The True Cost of Running a Fume Hood

If you manage a laboratory, the single most expensive piece of infrastructure in your building probably isn’t your mass spectrometer, your autoclave, or your walk-in cold room.

It’s your fume hoods.

A standard 6-foot constant-air-volume (CAV) fume hood costs approximately $8,260 per year in energy to operate — and a facility with twenty hoods is quietly burning through $165,000 in annual operating expense, most of it invisible on any single monthly utility bill. Published research from Lawrence Berkeley National Laboratory puts the aggregate U.S. figure at roughly $4.2 billion per year across the estimated 750,000 hoods currently in service.

For lab managers, facility directors, and procurement leaders, fume hoods represent one of the largest — and most addressable — cost centers in the entire building. At OnePointe Solutions, we design and manufacture fume hoods and custom lab casework for facilities nationwide, and we see the same cost-driver patterns repeat across climate zones and lab types.
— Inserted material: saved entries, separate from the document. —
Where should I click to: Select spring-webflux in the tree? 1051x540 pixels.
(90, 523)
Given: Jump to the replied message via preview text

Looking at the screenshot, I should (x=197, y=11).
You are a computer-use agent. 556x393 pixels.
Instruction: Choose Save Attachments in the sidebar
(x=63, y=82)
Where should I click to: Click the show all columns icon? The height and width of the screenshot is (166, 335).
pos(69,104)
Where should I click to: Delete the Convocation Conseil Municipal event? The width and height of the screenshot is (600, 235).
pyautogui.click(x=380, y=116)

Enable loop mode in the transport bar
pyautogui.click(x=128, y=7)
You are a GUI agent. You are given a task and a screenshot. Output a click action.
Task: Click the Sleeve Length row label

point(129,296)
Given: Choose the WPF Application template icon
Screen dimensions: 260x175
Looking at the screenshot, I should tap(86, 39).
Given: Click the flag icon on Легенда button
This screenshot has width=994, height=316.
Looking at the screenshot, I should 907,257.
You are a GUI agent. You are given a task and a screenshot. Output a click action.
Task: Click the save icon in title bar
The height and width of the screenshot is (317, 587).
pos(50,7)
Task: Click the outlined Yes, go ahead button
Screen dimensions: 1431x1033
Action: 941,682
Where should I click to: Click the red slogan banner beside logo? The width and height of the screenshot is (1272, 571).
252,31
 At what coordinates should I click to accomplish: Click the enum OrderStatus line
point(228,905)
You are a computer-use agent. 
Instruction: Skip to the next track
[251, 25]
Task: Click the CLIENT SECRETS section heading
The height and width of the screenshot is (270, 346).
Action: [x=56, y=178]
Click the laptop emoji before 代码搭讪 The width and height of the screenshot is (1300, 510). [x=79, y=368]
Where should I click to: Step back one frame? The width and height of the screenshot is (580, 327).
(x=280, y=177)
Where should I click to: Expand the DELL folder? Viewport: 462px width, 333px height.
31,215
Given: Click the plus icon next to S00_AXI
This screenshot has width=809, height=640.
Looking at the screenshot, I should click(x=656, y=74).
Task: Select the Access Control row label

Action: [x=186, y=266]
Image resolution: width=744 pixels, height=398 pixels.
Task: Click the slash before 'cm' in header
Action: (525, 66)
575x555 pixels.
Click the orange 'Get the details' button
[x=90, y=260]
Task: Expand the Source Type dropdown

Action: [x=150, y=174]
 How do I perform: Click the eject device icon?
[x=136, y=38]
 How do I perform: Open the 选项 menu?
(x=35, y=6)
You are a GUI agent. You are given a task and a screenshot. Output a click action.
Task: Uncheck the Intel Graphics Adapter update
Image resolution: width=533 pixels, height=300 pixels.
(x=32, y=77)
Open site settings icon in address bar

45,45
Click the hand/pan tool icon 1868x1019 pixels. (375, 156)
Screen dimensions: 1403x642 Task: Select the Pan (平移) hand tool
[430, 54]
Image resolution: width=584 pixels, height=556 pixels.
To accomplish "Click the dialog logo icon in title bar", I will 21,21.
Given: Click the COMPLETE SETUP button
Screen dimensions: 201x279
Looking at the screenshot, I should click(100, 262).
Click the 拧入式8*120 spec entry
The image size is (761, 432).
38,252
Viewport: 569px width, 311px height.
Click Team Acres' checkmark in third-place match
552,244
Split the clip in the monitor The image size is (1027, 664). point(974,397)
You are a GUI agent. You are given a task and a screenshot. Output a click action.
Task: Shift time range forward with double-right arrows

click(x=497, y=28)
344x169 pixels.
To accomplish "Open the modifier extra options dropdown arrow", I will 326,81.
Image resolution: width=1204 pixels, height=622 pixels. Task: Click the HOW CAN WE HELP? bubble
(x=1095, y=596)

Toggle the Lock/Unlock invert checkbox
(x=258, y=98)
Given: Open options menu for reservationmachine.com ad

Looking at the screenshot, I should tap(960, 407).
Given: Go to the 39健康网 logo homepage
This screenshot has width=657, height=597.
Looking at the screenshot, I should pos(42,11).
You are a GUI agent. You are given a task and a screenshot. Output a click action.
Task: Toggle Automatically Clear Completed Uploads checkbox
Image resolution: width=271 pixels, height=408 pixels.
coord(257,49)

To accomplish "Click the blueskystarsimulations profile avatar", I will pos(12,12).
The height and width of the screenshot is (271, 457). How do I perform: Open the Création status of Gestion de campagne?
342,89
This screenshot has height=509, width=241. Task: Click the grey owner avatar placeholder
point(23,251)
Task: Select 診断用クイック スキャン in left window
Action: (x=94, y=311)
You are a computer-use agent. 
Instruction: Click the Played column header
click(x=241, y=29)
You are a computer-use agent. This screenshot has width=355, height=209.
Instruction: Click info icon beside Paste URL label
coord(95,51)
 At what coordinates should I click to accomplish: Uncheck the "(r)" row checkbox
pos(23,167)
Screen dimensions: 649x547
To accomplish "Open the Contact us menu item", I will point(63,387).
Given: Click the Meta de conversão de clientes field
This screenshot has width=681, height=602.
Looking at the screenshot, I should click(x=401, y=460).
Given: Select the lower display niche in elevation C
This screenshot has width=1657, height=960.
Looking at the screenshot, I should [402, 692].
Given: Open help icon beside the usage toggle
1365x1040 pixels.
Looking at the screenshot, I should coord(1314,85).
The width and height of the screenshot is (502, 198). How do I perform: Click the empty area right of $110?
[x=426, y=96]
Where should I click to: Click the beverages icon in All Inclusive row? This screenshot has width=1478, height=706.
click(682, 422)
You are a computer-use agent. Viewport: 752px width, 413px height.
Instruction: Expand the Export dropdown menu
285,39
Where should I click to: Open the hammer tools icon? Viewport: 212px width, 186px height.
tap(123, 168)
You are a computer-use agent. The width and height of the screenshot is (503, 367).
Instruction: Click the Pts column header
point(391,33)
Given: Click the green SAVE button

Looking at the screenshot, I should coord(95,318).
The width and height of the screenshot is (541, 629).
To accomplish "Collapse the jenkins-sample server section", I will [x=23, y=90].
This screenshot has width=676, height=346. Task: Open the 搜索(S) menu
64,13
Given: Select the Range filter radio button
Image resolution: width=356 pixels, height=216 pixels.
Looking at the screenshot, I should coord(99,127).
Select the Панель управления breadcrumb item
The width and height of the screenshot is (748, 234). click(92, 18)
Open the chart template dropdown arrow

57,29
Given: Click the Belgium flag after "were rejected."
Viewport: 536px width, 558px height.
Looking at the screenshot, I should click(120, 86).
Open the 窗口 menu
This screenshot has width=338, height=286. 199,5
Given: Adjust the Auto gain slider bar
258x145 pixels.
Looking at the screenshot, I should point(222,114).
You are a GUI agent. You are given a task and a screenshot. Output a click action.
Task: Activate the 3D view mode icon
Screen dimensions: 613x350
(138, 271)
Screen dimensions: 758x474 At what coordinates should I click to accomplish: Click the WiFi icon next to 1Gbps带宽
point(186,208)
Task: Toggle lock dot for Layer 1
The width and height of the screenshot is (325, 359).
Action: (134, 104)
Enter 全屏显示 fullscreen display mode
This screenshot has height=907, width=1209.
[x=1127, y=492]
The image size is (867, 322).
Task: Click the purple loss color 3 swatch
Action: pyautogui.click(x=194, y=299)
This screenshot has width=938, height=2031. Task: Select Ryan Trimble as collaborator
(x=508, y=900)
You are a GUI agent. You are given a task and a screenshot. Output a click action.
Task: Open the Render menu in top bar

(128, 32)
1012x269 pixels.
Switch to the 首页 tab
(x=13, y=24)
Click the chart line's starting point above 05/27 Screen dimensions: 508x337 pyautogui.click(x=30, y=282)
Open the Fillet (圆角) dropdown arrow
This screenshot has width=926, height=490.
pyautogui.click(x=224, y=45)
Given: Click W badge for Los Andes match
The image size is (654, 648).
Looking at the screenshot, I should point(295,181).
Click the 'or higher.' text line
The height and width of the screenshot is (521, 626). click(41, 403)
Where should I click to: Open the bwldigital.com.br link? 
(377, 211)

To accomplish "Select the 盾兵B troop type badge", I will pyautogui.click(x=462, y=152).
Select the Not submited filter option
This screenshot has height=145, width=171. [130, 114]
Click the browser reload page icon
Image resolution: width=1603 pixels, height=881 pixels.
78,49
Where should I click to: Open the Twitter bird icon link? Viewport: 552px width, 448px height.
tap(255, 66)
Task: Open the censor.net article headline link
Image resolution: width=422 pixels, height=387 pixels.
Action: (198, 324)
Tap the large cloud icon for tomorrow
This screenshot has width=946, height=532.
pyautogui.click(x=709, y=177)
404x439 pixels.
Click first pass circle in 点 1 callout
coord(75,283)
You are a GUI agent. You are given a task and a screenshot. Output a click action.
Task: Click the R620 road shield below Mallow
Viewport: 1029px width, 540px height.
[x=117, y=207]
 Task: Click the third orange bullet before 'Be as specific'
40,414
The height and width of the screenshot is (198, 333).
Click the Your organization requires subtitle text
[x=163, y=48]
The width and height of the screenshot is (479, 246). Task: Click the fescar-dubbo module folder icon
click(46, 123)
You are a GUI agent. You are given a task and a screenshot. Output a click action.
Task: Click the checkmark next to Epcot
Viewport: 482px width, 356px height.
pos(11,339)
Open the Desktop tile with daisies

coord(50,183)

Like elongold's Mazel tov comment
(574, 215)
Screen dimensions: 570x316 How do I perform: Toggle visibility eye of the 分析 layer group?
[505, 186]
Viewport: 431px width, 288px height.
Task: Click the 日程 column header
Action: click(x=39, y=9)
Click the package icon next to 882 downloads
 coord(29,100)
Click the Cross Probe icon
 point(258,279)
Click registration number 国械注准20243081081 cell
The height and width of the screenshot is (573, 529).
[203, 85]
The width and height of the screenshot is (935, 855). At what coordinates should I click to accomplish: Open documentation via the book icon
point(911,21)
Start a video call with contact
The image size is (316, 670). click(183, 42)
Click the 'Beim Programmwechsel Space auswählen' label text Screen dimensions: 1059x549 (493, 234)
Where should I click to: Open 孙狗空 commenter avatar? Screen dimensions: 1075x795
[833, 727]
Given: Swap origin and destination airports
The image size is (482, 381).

This guide breaks down exactly where the money goes, why fume hoods consume so much energy, and the four proven strategies for cutting operating costs by 40% to 85%.

Why Fume Hoods Cost So Much to Operate

A fume hood is, fundamentally, a machine that throws away conditioned air.

Every cubic foot of air a hood exhausts has already been heated in winter, cooled in summer, humidified, dehumidified, and filtered. Your HVAC system spent real money conditioning that air. Your fume hood then pulls it through the sash and ejects it out of the roof — typically within seconds of it entering the room.

The numbers are staggering. An average 6-foot CAV fume hood operating at a 100 fpm face velocity with the sash fully open moves approximately 70,800 cubic feet of tempered air per hour. That’s the equivalent of completely replacing the air in a 2,000-square-foot home roughly four times every hour — and doing it continuously, 24 hours a day, 365 days a year.

Put another way: a single continuously operating fume hood consumes as much energy as three to three-and-a-half average American households combined.

This is why labs are four to five times more energy-intensive than typical commercial buildings. And it’s why a thoughtful fume hood strategy can move a facility’s entire energy budget in a way that lighting retrofits and envelope upgrades simply cannot.

Breaking Down the $8,260 Annual Cost

The per-hood cost figure is not a flat benchmark — it’s highly climate-dependent. Research from LBNL documents annual operating costs ranging from approximately $4,600 per year in mild climates like Los Angeles to over $9,300 per year in cooling-dominated climates like Singapore. In extreme heating climates (Fairbanks, for example), costs can push above $12,000 per hood per year.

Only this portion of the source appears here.